Description
The first cookbook of New Orleans. This is the first edition of The Creole Cookery Book, edited by the Christian Woman’s Exchange of New Orleans in 1885.
Octavo, xxv, [1], 216pp, [8pp ads], [36pp blank rule], 217-223pp advertisements. Publisher’s original maroon cloth, three quarter black calf, title in gilt on spine with bands. Frontispiece portrait of Creole chef opposite title page. Clean text throughout. No notes or markings on the blank ruled paper. Text block is sound, stable hinges. (Tucker, New Orleans Cookbook Bibliography, p. 29) (Cagle & Stafford 199) An exceptionally scarce first edition.

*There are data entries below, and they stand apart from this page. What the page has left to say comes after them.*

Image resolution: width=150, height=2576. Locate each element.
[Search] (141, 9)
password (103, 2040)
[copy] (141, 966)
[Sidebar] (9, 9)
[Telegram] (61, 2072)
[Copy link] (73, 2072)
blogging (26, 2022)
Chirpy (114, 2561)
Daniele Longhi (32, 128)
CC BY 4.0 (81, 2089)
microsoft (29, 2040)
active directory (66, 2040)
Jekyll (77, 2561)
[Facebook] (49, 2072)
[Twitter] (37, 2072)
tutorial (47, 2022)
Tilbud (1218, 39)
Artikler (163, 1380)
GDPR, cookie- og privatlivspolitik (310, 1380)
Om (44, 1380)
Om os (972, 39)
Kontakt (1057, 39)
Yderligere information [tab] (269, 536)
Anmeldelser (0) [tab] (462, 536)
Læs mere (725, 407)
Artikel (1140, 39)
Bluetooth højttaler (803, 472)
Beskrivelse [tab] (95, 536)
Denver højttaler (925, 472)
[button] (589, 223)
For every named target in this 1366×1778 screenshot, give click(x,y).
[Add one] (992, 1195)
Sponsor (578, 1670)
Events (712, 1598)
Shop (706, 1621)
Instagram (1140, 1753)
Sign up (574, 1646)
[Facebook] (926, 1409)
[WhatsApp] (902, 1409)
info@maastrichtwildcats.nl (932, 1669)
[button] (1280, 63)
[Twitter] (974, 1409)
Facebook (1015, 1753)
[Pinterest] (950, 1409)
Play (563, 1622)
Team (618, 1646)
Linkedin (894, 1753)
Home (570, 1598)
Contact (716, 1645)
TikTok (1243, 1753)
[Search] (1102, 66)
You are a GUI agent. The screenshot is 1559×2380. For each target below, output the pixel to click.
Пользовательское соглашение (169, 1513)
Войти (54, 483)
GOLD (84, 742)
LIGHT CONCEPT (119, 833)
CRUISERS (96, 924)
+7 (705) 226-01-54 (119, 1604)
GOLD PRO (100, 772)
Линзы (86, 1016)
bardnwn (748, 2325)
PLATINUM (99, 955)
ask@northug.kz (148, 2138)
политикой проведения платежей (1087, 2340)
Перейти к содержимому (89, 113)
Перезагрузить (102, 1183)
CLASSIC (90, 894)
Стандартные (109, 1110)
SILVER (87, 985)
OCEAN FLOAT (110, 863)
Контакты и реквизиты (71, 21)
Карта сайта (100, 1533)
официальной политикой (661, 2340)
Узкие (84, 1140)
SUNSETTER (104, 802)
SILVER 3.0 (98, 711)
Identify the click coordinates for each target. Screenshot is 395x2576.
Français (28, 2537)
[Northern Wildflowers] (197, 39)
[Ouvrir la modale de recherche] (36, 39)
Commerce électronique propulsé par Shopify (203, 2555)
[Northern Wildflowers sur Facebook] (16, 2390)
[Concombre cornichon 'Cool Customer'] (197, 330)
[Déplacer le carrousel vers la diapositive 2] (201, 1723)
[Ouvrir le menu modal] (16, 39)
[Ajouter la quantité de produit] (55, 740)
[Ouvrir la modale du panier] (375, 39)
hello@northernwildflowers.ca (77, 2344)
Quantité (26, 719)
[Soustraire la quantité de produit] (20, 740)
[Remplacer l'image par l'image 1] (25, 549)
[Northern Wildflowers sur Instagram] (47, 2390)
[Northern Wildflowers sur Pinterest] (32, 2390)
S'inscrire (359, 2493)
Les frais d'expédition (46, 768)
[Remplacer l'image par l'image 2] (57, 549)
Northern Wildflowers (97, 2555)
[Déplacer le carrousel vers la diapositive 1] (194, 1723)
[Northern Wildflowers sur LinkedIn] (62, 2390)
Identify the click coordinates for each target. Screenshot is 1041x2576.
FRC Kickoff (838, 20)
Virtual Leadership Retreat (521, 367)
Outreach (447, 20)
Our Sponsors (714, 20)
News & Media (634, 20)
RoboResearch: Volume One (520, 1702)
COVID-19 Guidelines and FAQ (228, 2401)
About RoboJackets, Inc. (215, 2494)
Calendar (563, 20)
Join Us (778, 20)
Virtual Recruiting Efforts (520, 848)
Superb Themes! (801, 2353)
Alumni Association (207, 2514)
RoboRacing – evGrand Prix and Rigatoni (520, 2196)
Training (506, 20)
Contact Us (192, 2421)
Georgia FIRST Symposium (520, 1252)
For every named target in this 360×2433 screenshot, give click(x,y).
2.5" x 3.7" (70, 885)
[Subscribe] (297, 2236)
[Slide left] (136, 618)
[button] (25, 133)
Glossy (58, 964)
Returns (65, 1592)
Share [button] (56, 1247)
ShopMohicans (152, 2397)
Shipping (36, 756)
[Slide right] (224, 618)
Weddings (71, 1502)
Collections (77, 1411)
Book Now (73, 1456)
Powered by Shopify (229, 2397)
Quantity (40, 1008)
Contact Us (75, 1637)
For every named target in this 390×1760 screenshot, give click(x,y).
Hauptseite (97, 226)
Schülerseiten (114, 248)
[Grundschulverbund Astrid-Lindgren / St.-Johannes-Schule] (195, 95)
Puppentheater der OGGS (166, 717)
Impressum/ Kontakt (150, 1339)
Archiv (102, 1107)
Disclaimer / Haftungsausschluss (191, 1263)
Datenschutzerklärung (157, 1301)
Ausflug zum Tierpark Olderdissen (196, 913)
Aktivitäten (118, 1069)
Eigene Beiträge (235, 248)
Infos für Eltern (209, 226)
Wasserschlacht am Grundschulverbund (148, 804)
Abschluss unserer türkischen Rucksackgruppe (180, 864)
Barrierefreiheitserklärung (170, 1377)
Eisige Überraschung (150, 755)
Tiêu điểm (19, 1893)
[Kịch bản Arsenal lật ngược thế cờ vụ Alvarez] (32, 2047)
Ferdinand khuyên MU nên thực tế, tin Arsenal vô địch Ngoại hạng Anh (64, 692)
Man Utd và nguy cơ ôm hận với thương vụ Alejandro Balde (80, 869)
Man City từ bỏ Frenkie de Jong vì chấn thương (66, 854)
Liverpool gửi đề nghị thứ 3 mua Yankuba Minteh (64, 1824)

The Christian Woman’s Exchange of New Orleans, which was founded in 1881, began compiling a cookbook of New Orleans recipes, with the proceeds to benefit the “needy women” of the city. During the project, they adopted the term Creole cooking, a phrase that was commonly used to describe the Creoles of Louisiana, but never a type of cuisine. The book was published in 1885 and marketed to visitors to the World’s Industrial and Cotton Centennial Exposition. A second book published in 1885, a few months after The Creole Cookery Book, was titled La Cuisine Creole by Lafcadio Hearn. Together, these two volumes form the foundation of Creole cookbooks in Louisiana.